— begin Records shown —

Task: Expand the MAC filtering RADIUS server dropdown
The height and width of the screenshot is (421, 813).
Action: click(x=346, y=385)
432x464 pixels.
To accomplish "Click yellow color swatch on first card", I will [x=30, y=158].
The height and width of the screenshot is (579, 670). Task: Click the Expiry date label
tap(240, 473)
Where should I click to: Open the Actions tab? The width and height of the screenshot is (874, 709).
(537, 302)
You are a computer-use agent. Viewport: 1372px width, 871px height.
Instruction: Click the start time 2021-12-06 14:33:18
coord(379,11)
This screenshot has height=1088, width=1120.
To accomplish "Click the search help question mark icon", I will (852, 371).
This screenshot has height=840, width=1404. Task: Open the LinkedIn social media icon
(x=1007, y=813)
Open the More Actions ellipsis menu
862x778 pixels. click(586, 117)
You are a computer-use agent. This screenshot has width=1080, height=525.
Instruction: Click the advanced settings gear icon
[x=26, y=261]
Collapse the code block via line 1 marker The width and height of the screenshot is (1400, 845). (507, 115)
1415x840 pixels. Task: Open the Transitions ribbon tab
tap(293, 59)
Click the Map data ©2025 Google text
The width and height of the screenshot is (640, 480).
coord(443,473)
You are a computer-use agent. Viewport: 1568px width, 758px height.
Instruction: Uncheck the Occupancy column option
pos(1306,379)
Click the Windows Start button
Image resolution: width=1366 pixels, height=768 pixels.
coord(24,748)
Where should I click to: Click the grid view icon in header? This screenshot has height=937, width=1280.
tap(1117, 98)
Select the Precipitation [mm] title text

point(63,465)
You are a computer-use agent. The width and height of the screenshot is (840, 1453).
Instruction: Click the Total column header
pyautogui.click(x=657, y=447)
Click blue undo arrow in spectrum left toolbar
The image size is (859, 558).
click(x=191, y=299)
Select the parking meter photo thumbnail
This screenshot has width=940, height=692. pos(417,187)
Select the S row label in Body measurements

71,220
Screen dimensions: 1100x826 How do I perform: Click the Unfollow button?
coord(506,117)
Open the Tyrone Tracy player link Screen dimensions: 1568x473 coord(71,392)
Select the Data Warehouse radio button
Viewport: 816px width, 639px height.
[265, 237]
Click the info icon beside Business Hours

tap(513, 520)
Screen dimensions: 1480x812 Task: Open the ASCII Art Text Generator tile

— end Records shown —

### Stated task:
Recast the material from the line with "Click the info icon beside Business Hours" through the end of the records as a JSON list of strings, one string per line, leaving out blank lines.

### Output for this exercise:
[
  "Click the info icon beside Business Hours",
  "tap(513, 520)",
  "Screen dimensions: 1480x812 Task: Open the ASCII Art Text Generator tile"
]